* **EXERCISE AIM**: Copy out, from the entries below, each line that holds the string "agent".
TASK INPUT Block Start
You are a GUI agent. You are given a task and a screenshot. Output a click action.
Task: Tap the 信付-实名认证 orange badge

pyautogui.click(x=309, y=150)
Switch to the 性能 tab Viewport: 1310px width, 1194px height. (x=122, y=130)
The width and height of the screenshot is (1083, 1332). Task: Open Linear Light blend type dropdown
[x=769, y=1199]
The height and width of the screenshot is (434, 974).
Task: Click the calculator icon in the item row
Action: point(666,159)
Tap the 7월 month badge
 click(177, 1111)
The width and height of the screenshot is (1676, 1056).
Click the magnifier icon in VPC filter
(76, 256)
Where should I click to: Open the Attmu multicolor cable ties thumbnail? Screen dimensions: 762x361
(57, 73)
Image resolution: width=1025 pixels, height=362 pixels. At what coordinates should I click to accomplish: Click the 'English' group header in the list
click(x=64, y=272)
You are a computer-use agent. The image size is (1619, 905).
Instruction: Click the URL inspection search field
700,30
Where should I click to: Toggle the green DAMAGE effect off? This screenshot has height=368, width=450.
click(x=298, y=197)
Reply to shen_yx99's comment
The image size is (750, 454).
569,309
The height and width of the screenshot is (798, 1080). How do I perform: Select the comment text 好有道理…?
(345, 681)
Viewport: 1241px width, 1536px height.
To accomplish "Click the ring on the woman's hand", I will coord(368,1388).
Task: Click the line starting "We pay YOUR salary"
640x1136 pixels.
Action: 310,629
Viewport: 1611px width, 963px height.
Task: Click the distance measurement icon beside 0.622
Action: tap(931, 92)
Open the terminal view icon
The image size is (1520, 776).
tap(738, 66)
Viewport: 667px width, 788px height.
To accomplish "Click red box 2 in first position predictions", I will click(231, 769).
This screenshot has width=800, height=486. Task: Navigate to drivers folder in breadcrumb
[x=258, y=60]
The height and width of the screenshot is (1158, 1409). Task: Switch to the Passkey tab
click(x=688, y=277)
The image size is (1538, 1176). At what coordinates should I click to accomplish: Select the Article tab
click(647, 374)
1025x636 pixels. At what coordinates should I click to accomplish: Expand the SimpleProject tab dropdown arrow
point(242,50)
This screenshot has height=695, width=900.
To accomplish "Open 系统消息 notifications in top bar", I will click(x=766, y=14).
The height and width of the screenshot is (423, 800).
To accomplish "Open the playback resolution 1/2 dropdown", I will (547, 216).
TASK INPUT Block End
* **PROBLEM SOLUTION**:
You are a GUI agent. You are given a task and a screenshot. Output a click action.
You are a computer-use agent. The image size is (1619, 905).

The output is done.